CVS Health Is Leaving the ACA Marketplace—Here’s What That Means for You

In a major shake-up to the health insurance landscape, CVS Health announced it will exit the individual health insurance market—commonly known as the Affordable Care Act (ACA) or “Obamacare”—starting in 2026. This decision directly impacts around 1 million people currently enrolled in Aetna ACA plans across 17 states.
The news broke alongside CVS’s first-quarter earnings report, which showed a hefty $1.8 billion in net income. While this sounds like a financial win, the company is in the middle of a strategic pivot, especially when it comes to controlling rising healthcare costs in its Aetna insurance business.
So why the exit? According to CVS, it’s part of a broader plan to “refocus the company’s portfolio.” In simple terms, they’re pulling back from areas where they’re less competitive—in this case, the ACA exchanges—to double down on other parts of the business where they believe they can offer stronger care and more stability.
Here’s what CVS had to say:
“The company is best able to serve members through its other health benefit solutions, which offer access to quality care, affordable health benefits and exceptional service.”
That means if you’re currently enrolled in an Aetna ACA plan, you’ll need to start thinking about alternative coverage for 2026. The upcoming open enrollment season this fall will be your time to explore new options on the marketplace.
It’s important to note that Aetna isn’t one of the largest players in the ACA market to begin with—its ACA enrollment makes up only a small piece of CVS’s total health plan membership, which stood at 27.1 million as of March 2025. Still, for the individuals and families affected, this is a big change that will require proactive planning.
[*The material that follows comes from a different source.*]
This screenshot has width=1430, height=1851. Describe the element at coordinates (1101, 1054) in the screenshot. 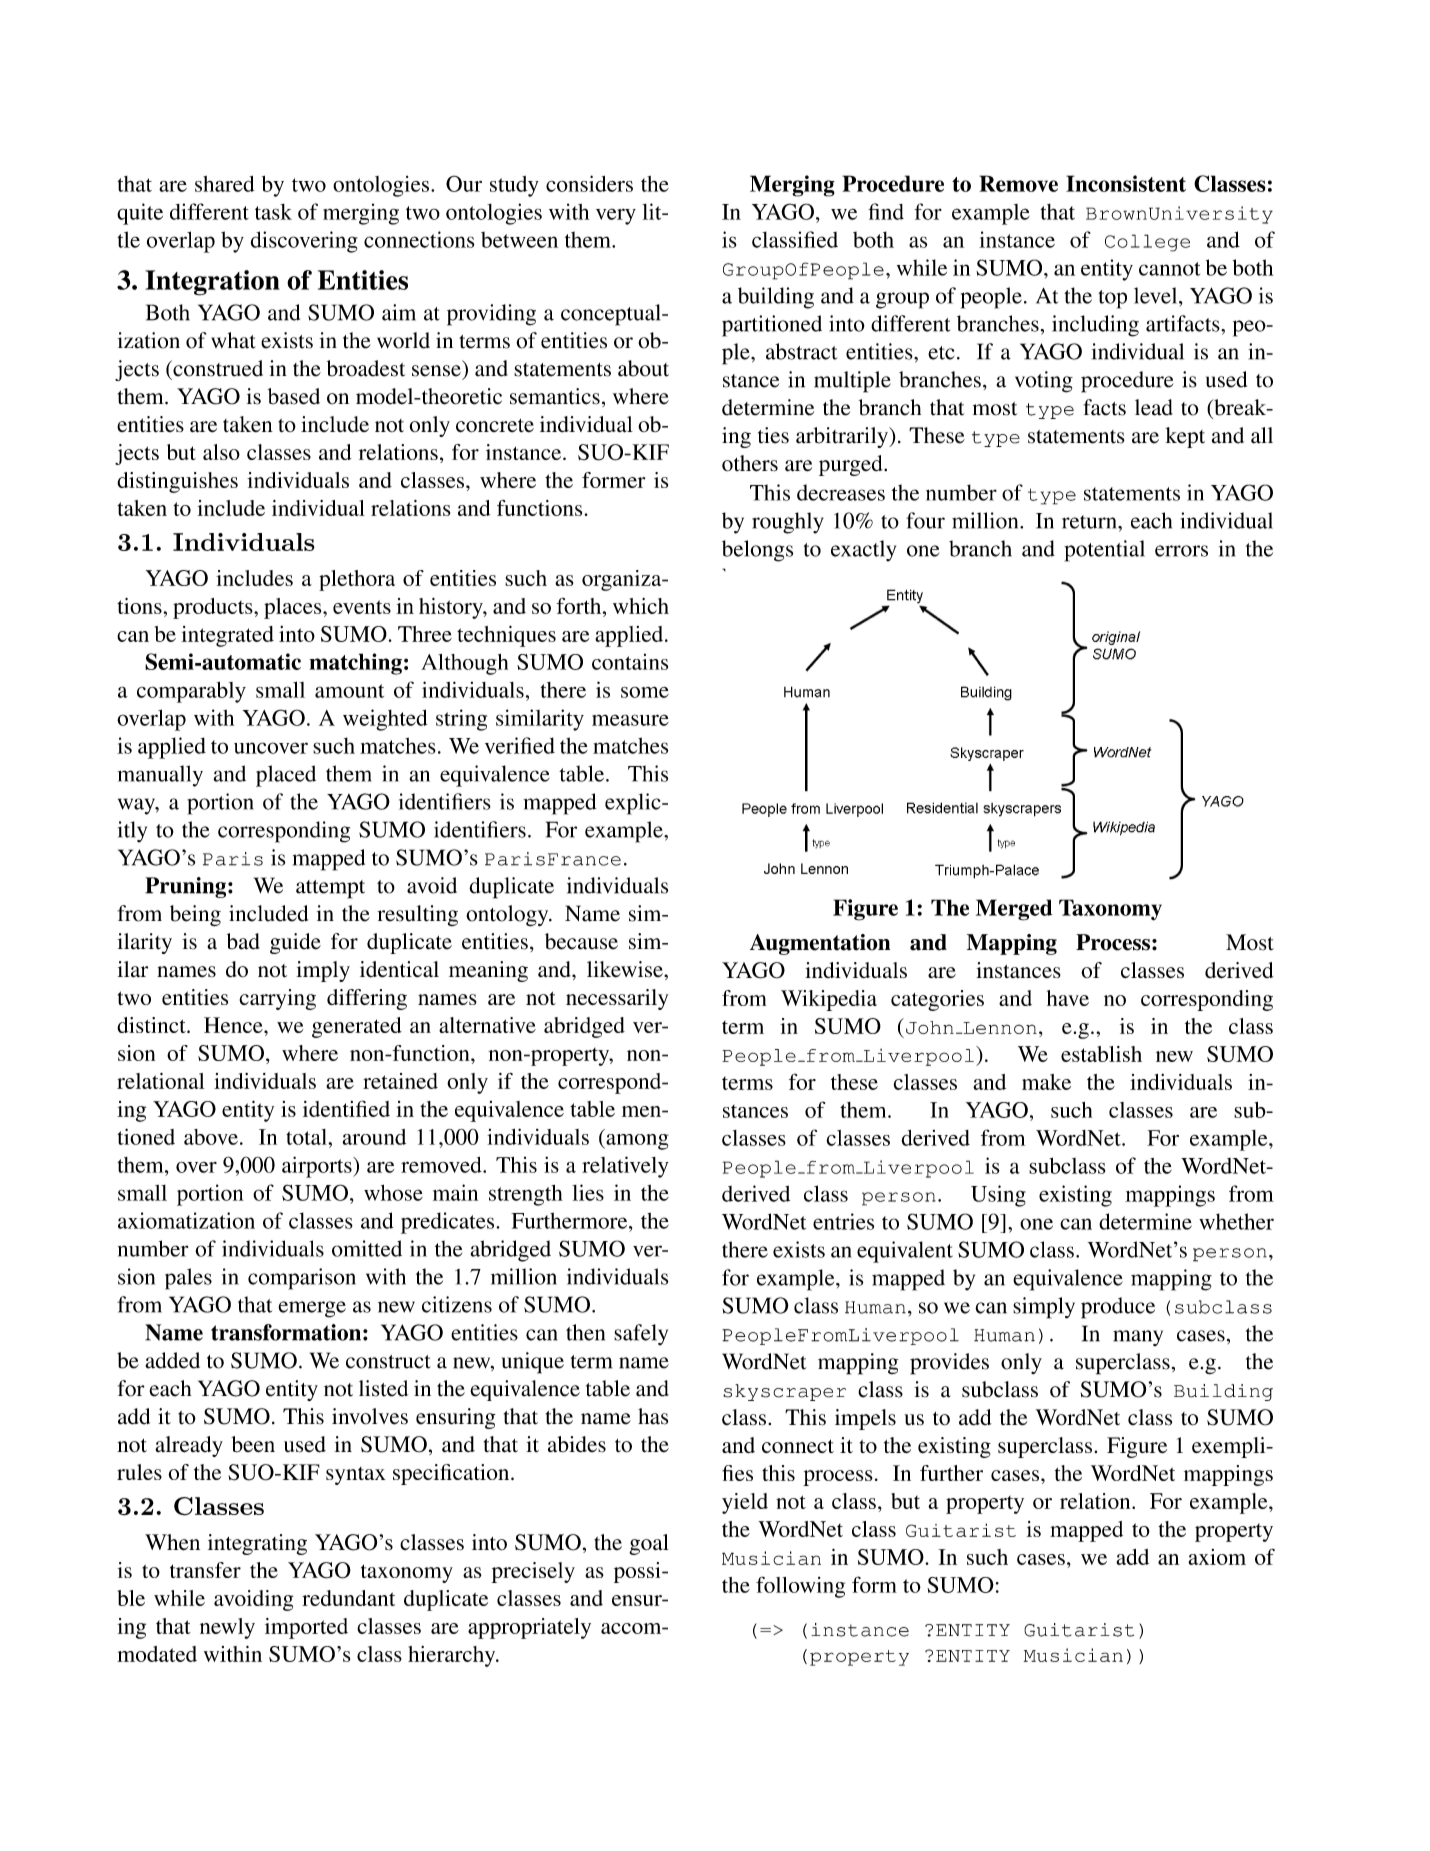

I see `establish` at that location.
Adding a layer of uncertainty to all this: the fate of federal subsidies that help lower the cost of ACA plans. The enhanced tax credits introduced under President Biden’s American Rescue Plan are set to expire at the end of this year. Whether those subsidies will be renewed depends on what Congress decides during budget negotiations.
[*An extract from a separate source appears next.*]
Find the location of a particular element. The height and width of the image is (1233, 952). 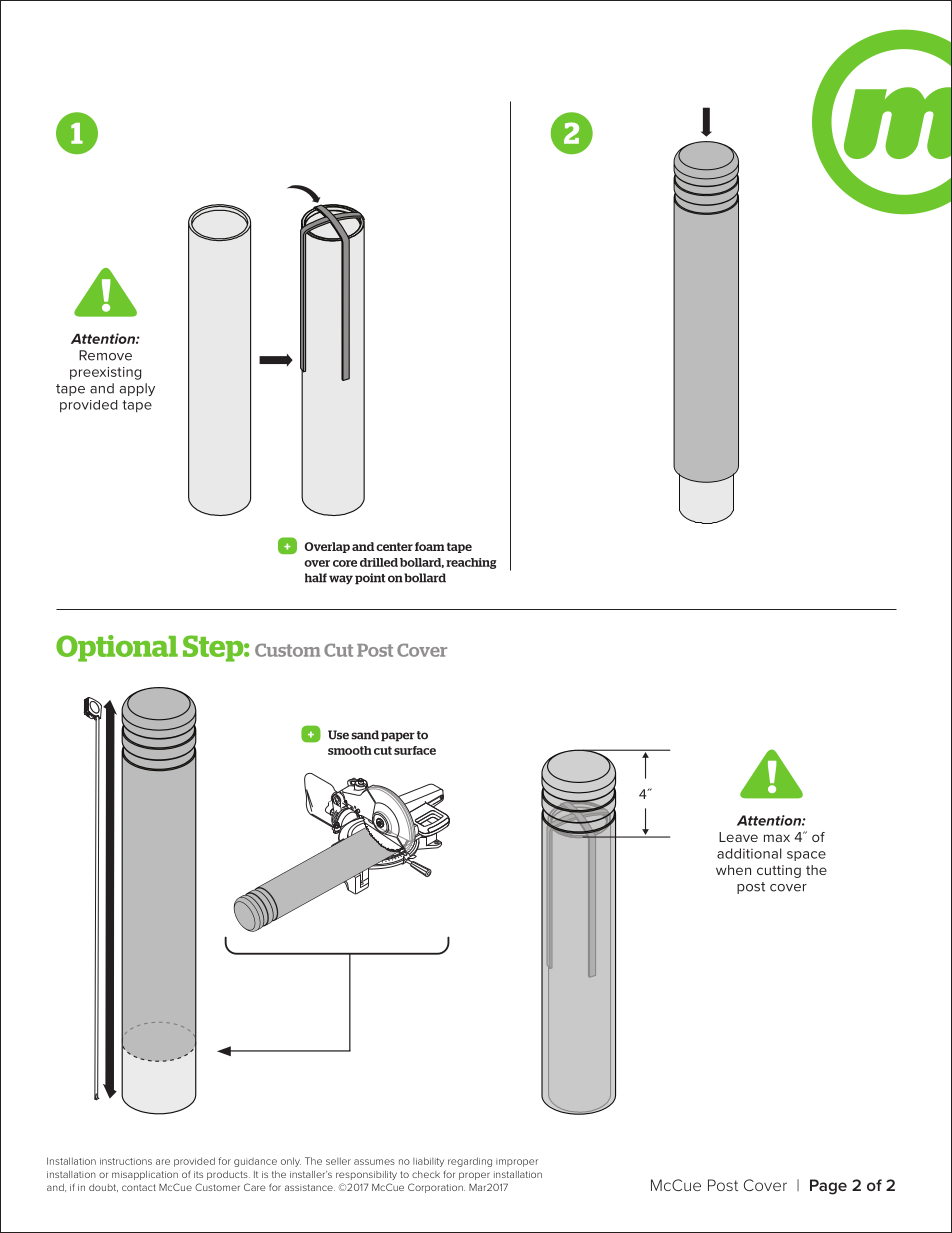

reaching is located at coordinates (471, 563).
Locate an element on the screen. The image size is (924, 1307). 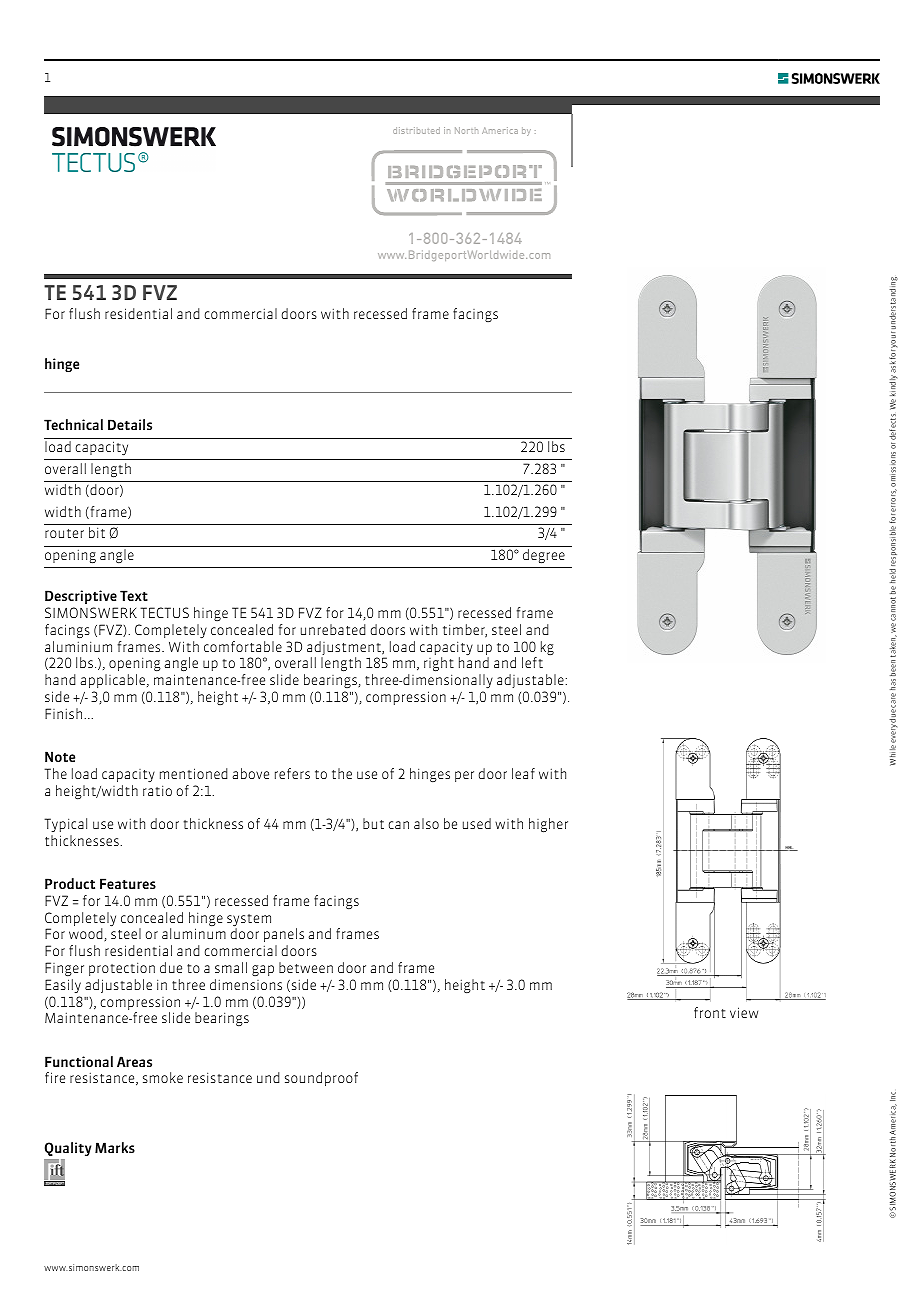
per is located at coordinates (464, 776).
Without those subsidies, premiums could rise sharply, driving down enrollment and affecting plan availability. In 2024, those tax credits helped push ACA enrollment to a record 24 million people. Their potential loss would hit lower- and middle-income Americans the hardest.
As for what comes next, CVS has committed to supporting current members through 2025 and tying up loose ends in 2026. But if you’re one of the affected members, now is the time to stay alert and informed. This fall’s open enrollment will be crucial.
What You Can Do Now:
- Check your plan status: If you’re on an Aetna ACA plan, expect notifications in the coming months.
- Start exploring options: Other insurers will still offer ACA plans—compare benefits, networks, and premiums carefully.
- Watch for subsidy news: Keep an eye on whether Congress extends the enhanced tax credits.